Monday, January 05, 2009

Factual errors and felicitous variants

I've discovered that one of the poems in my book contains a factual error. It irks me, but I don't want to correct it, because I like the line.

William Empson's poem 'Invitation to Juno' contained a factual error in its early versions. It's the usual exquisite tortured cleverness about unworthy man wooing aloof woman, and the last stanza reads:

Courage. Weren't strips of heart culture seen
Of late mating two periodicities?
Did not Professor Charles Darwin
Graft annual upon perennial trees?

The trouble is, Darwin was never a professor. In later versions Empson substituted the much inferior line 'Did not once the adroit Darwin', correcting the error but weakening the verse (that horrible metrical filler 'the adroit' doesn't even sound right).

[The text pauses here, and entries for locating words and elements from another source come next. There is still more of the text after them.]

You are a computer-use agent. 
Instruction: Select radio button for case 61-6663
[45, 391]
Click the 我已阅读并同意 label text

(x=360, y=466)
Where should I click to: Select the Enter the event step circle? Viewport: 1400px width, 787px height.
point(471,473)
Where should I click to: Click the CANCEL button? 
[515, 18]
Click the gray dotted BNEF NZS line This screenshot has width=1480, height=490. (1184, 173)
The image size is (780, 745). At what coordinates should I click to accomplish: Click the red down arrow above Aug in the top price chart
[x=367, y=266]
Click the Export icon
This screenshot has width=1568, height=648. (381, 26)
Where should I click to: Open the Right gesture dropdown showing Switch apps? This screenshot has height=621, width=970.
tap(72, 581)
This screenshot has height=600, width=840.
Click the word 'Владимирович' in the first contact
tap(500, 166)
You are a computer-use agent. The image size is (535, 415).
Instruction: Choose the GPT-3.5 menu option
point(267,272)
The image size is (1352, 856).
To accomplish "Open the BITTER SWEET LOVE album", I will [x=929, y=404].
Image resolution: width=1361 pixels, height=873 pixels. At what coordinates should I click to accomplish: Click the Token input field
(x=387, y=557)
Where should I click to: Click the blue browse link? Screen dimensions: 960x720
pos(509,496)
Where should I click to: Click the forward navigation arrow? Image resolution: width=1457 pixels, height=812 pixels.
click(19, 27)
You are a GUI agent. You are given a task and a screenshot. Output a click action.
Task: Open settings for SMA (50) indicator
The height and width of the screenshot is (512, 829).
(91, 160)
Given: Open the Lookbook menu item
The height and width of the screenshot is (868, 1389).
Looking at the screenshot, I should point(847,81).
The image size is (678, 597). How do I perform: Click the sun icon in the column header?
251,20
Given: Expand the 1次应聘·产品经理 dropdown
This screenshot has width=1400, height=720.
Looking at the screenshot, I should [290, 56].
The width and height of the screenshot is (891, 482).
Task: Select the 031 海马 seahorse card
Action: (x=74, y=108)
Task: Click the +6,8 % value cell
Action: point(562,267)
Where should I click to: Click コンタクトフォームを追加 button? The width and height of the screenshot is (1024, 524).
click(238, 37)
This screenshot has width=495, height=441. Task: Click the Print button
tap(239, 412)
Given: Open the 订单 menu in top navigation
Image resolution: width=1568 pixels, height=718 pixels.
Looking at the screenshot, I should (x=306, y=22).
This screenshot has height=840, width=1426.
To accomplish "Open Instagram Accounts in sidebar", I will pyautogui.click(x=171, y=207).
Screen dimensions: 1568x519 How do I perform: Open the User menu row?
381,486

This in turn reminds me of a Marvell eclogue I read recently, 'A Dialogue between Thyrsis and Dorinda', where, in the passage where Thyrsis describes paradise -

Oh, there's neither hope nor fear,
There's no wolf, no fox, no bear.
No need of dog to fetch our stray,
Our Lightfoot we may give away...


- some manuscripts have the line 'Free from the wolf and horrid bear', which strikes me as a far classier one than the main reading.